What the task requires - Gather every row below that contains the word "cell", and copy each of those rows out in full.

Stored items from a collection
• • • •
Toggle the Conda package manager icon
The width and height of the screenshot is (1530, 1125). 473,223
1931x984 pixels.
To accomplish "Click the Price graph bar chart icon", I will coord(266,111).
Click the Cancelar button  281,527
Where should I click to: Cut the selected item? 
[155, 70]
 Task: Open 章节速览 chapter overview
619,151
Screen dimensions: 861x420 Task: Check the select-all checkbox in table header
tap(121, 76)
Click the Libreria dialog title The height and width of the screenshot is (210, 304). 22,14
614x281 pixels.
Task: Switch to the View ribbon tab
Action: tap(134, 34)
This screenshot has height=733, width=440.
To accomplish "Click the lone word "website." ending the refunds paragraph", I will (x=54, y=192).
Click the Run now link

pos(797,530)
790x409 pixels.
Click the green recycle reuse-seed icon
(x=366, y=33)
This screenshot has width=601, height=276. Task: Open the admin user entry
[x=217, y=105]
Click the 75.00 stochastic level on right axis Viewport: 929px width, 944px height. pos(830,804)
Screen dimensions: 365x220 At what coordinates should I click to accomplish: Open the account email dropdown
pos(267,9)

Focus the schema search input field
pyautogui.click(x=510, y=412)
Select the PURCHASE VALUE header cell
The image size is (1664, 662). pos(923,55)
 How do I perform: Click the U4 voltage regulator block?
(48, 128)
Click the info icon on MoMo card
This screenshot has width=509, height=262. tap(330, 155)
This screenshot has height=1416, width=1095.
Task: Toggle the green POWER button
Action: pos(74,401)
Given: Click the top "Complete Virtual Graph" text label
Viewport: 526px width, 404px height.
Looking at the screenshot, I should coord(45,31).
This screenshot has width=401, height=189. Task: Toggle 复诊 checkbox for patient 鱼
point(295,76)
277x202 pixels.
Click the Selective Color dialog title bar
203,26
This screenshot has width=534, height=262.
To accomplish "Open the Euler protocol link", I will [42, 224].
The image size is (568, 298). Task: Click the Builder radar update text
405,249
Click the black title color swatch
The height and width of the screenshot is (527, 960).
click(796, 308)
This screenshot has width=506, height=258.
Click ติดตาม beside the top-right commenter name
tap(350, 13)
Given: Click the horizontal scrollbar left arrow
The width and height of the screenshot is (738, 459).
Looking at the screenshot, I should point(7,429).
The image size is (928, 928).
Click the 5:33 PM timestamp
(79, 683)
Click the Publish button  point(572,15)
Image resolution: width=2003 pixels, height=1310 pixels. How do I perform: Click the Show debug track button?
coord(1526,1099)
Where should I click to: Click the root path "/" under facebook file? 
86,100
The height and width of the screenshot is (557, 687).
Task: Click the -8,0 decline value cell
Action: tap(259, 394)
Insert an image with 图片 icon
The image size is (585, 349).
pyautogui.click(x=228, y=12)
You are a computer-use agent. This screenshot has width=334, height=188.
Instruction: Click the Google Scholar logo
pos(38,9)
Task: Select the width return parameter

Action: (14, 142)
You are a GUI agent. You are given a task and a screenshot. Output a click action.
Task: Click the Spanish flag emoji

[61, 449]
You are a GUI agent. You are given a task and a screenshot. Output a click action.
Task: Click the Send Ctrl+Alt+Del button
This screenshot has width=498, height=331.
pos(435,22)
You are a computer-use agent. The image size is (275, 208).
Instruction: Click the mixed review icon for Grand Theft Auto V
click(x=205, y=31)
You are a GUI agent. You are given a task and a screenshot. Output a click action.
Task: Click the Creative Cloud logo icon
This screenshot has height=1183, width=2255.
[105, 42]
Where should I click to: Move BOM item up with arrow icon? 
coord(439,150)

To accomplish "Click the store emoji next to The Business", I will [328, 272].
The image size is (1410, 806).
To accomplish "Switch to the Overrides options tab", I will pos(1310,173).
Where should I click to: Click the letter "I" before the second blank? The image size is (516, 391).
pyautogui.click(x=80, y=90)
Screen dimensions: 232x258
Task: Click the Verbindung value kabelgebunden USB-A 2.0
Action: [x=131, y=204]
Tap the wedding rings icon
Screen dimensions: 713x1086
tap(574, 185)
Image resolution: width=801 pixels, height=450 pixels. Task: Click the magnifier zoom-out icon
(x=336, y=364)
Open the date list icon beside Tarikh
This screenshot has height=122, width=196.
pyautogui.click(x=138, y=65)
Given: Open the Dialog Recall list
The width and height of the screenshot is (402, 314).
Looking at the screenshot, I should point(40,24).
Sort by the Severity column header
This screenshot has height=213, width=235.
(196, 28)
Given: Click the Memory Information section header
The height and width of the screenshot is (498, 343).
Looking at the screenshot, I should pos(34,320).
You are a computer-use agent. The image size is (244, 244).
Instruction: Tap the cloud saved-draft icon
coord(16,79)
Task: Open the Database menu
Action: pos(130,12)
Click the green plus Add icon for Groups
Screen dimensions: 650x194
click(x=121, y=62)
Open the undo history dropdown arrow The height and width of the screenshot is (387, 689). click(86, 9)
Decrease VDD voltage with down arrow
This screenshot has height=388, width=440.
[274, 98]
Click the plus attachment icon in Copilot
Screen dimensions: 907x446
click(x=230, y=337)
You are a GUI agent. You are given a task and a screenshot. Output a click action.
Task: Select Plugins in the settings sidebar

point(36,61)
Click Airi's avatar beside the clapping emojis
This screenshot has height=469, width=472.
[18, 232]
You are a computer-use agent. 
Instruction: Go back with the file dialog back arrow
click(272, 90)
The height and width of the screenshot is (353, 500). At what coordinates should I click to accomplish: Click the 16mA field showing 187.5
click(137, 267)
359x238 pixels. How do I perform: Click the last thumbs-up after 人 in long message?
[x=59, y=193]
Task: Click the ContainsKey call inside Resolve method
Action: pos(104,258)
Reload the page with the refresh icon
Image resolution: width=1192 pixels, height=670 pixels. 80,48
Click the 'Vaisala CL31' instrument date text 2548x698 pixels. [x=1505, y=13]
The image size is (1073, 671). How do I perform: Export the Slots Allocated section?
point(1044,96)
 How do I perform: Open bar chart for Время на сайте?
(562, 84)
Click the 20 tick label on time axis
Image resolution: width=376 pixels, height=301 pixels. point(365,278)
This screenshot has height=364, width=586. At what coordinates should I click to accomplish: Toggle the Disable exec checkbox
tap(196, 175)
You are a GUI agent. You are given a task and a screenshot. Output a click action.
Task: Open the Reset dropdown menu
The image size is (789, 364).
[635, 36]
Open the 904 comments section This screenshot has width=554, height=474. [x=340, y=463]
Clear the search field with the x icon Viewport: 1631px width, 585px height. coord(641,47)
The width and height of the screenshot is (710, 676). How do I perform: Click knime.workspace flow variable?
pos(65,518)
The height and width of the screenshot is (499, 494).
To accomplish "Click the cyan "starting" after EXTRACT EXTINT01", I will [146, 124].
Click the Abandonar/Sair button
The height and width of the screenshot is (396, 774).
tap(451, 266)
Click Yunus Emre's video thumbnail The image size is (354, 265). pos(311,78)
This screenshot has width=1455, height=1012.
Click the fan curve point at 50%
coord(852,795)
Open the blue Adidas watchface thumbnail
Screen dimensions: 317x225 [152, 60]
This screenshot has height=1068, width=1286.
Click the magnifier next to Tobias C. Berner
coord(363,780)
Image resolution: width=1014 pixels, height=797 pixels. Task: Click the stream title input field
• • • •
Answer to the problem -
Select the PURCHASE VALUE header cell
Task: Click the -8,0 decline value cell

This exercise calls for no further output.